It's looking less likely that Universal Health Services will meet its goal of growing its behavioral health revenue by 5% this year, as the investor-owned hospital chain continues to struggle with Medicaid managed-care providers approving shorter lengths of stay.
The King of Prussia, Pa.-based company's same-facility behavioral health revenue grew by 2.5% year-over-year during the third quarter, which ended Sept. 30, ending the quarter at $1.2 billion. The company's stock price was down roughly 2% Friday morning.
UHS' profit grew by nearly 22% during the quarter, jumping to $171.7 million compared with $141.2 million during the same period in 2017. UHS' net revenue rose by 4.2% to $2.65 billion, compared with $2.54 billion in the prior-year period, boosted by 6.7% same-facility growth in its acute-care operations.
UHS continues to walk back its goal of growing same-facility behavioral health revenue by 5%. On the company's first quarter earnings call, UHS' Chief Financial Officer Steve Filton said he expected to hit the goal by mid-year. On the second quarter call, he said it was still reasonable to get there by the end of the year.
But on Friday morning's call, Filton dampened expectations that the company would meet that goal.
"We continue to work in a terribly focused and disciplined way on improving that behavioral same-store revenue growth dynamic," he said. "But I think we also acknowledge that we've created this 5% target and now disappointed a couple of times both internally and externally."
He said he expects the company's fourth quarter behavioral revenue growth will be a repeat of the third quarter. In the long term, however, he said he still thinks 5% is a reasonable goal.
"But how quickly we're able to get to that 5% and over what period of time and what the trajectory is, at the moment, we're going to take a step back and think about how we establish those targets going forward," he said.
Filton said the company plans to "give considerable thought" to the trajectory of its revenue growth when it puts out its 2019 guidance at the end of February.
Even as behavioral health revenue fell short of expectations, same-facility admissions to UHS' behavioral health facilities jumped 4.7% during the quarter, which Filton said was partly because of lower admissions in the third quarter of 2017 due to hurricane damage. But the company has also made progress in hiring, which has been a challenge in a tight labor market.
"We don't have nearly as many capped beds or closed units because of a lack of qualified staff," he said. "That's the real underlying improvement is the strides we've made in the labor shortage area."

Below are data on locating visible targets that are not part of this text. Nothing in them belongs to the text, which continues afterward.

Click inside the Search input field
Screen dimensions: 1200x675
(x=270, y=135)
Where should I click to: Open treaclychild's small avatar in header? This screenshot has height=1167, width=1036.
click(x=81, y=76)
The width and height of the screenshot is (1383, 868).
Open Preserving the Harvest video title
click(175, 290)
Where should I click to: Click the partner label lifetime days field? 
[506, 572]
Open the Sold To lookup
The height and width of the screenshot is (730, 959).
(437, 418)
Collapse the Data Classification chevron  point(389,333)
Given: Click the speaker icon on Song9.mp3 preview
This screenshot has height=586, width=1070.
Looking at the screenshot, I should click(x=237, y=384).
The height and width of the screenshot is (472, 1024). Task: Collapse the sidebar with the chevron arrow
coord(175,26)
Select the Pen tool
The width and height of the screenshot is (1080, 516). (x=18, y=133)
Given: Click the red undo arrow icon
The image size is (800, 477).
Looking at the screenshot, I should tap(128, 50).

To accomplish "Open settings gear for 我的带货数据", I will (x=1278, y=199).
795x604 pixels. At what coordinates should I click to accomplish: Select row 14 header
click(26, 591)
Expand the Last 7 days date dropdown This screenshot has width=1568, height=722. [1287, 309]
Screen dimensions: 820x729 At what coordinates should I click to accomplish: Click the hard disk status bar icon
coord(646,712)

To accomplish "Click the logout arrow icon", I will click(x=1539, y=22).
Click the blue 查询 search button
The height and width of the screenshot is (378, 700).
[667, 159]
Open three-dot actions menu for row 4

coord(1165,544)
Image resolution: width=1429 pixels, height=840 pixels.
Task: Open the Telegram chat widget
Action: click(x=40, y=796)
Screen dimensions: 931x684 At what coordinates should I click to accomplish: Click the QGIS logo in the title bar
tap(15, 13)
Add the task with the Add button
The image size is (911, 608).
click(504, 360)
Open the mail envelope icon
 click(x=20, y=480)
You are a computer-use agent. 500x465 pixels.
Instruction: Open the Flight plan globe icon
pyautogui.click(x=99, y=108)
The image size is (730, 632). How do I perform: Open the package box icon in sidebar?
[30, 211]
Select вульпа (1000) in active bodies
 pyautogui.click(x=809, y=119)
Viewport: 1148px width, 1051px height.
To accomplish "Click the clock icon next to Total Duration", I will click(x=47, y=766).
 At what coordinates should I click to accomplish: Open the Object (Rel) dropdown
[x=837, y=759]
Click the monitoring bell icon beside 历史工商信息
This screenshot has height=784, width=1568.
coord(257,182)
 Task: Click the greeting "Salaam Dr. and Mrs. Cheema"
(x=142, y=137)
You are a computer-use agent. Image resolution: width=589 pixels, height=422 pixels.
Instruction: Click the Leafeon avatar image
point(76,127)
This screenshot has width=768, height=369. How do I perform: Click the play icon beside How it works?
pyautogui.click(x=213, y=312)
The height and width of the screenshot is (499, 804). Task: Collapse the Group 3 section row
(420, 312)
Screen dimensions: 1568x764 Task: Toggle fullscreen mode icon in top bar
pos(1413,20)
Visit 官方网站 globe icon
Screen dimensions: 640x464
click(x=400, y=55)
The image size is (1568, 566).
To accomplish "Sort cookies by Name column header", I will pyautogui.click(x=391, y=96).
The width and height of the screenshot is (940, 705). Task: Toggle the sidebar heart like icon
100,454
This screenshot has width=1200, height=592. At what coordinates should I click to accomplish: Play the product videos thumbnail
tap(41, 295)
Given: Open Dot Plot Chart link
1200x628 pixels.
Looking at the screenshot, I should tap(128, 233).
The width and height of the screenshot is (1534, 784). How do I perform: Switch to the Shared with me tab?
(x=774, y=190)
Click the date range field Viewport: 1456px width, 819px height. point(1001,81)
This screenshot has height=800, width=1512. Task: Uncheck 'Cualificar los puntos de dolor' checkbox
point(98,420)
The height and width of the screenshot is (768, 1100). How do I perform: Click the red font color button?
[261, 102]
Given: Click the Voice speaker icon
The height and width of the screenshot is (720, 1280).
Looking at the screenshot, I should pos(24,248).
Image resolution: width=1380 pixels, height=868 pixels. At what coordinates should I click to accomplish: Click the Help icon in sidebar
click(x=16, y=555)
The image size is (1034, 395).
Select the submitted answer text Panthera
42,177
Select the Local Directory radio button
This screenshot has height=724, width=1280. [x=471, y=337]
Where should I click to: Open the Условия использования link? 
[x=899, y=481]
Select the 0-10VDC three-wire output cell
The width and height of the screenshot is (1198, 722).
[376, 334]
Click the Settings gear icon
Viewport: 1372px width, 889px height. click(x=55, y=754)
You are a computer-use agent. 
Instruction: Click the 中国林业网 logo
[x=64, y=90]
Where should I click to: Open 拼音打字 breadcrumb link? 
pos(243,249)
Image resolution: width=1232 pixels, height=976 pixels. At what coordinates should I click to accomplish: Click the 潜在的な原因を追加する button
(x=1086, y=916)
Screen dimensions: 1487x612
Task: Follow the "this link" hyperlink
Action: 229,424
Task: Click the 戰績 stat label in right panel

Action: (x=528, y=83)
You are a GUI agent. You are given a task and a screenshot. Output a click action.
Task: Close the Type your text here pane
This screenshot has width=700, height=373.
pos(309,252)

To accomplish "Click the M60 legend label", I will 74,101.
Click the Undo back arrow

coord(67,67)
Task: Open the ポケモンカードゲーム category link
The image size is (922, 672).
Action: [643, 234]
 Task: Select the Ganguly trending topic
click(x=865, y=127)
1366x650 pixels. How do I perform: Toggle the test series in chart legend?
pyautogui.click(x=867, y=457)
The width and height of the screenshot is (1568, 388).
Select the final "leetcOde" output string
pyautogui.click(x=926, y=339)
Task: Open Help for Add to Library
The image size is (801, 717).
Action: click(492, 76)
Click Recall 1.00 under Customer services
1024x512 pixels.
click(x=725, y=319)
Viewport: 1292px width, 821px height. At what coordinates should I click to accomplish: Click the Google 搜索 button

The benefit of improved behavioral admissions was restrained by a 1.9% decline in net revenue per adjusted admission. That's because more of the company's Medicaid patients are being shifted into managed-care plans that are paying for shorter stays than fee-for-service Medicaid, Filton said. The company is working to dampen the negative impact by bringing in more non-Medicaid patients and improving its documentation so it can justify longer lengths of stay with managed-care providers.
"The thing we can't do is hold back the tide of patients moving from traditional programs to managed programs," he said.
UHS' overall revenue fell just short of the consensus estimate among analysts who report their predictions to Zacks Investment Research, which pegged the company's third-quarter revenue at $2.7 billion, or year-over-year growth of 5.5%.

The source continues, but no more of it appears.